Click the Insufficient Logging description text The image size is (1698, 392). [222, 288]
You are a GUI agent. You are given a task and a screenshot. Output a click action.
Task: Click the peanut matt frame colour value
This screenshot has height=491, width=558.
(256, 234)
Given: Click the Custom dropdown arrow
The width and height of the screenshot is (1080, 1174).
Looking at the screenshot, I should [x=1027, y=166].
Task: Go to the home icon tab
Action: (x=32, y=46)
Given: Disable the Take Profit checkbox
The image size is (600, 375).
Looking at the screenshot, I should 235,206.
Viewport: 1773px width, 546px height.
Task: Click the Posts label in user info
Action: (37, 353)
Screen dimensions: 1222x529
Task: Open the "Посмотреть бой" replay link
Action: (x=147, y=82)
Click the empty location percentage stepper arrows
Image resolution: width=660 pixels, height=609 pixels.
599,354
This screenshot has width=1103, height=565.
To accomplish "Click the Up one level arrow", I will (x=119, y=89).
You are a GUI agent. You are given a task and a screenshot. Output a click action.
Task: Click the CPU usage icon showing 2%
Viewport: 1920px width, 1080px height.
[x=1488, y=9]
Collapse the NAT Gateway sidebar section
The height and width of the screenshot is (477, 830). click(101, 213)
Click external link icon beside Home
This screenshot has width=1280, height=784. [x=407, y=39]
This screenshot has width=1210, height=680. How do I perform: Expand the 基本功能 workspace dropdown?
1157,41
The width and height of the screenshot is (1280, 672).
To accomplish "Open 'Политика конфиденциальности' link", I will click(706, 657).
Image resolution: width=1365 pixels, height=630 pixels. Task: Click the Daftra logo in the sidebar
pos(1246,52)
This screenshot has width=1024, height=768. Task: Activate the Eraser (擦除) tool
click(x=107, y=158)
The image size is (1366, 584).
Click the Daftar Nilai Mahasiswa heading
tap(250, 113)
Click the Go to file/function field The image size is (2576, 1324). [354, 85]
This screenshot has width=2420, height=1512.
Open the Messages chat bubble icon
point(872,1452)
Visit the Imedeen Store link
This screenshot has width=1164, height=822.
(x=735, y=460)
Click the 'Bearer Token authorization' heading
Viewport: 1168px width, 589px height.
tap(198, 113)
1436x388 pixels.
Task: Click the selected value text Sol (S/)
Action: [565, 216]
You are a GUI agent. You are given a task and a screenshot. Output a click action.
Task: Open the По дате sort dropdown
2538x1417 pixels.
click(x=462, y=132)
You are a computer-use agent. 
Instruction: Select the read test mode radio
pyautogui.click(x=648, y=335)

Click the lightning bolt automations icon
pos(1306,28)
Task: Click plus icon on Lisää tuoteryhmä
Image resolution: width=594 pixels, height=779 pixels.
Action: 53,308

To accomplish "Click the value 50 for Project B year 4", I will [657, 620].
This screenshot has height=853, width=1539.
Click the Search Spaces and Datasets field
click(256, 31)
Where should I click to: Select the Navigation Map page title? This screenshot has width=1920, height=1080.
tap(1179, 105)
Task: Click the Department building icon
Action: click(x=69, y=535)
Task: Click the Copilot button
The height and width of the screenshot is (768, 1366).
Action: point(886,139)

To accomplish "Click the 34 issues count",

···

# Job
Rewrite the material above so that every "GUI agent" becomes "interface agent", and leave everything else unchanged.

# Result for this exercise
Click the Insufficient Logging description text The image size is (1698, 392). [222, 288]
You are a interface agent. You are given a task and a screenshot. Output a click action.
Task: Click the peanut matt frame colour value
This screenshot has height=491, width=558.
(256, 234)
Given: Click the Custom dropdown arrow
The width and height of the screenshot is (1080, 1174).
Looking at the screenshot, I should [x=1027, y=166].
Task: Go to the home icon tab
Action: (x=32, y=46)
Given: Disable the Take Profit checkbox
The image size is (600, 375).
Looking at the screenshot, I should 235,206.
Viewport: 1773px width, 546px height.
Task: Click the Posts label in user info
Action: (37, 353)
Screen dimensions: 1222x529
Task: Open the "Посмотреть бой" replay link
Action: (x=147, y=82)
Click the empty location percentage stepper arrows
Image resolution: width=660 pixels, height=609 pixels.
599,354
This screenshot has width=1103, height=565.
To accomplish "Click the Up one level arrow", I will (x=119, y=89).
You are a interface agent. You are given a task and a screenshot. Output a click action.
Task: Click the CPU usage icon showing 2%
Viewport: 1920px width, 1080px height.
[x=1488, y=9]
Collapse the NAT Gateway sidebar section
The height and width of the screenshot is (477, 830). click(101, 213)
Click external link icon beside Home
This screenshot has width=1280, height=784. [x=407, y=39]
This screenshot has width=1210, height=680. How do I perform: Expand the 基本功能 workspace dropdown?
1157,41
The width and height of the screenshot is (1280, 672).
To accomplish "Open 'Политика конфиденциальности' link", I will click(706, 657).
Image resolution: width=1365 pixels, height=630 pixels. Task: Click the Daftra logo in the sidebar
pos(1246,52)
This screenshot has width=1024, height=768. Task: Activate the Eraser (擦除) tool
click(x=107, y=158)
The image size is (1366, 584).
Click the Daftar Nilai Mahasiswa heading
tap(250, 113)
Click the Go to file/function field The image size is (2576, 1324). [354, 85]
This screenshot has width=2420, height=1512.
Open the Messages chat bubble icon
point(872,1452)
Visit the Imedeen Store link
This screenshot has width=1164, height=822.
(x=735, y=460)
Click the 'Bearer Token authorization' heading
Viewport: 1168px width, 589px height.
tap(198, 113)
1436x388 pixels.
Task: Click the selected value text Sol (S/)
Action: [565, 216]
You are a interface agent. You are given a task and a screenshot. Output a click action.
Task: Open the По дате sort dropdown
2538x1417 pixels.
click(x=462, y=132)
You are a computer-use agent. 
Instruction: Select the read test mode radio
pyautogui.click(x=648, y=335)

Click the lightning bolt automations icon
pos(1306,28)
Task: Click plus icon on Lisää tuoteryhmä
Image resolution: width=594 pixels, height=779 pixels.
Action: 53,308

To accomplish "Click the value 50 for Project B year 4", I will [657, 620].
This screenshot has height=853, width=1539.
Click the Search Spaces and Datasets field
click(256, 31)
Where should I click to: Select the Navigation Map page title? This screenshot has width=1920, height=1080.
tap(1179, 105)
Task: Click the Department building icon
Action: click(x=69, y=535)
Task: Click the Copilot button
The height and width of the screenshot is (768, 1366).
Action: point(886,139)

To accomplish "Click the 34 issues count",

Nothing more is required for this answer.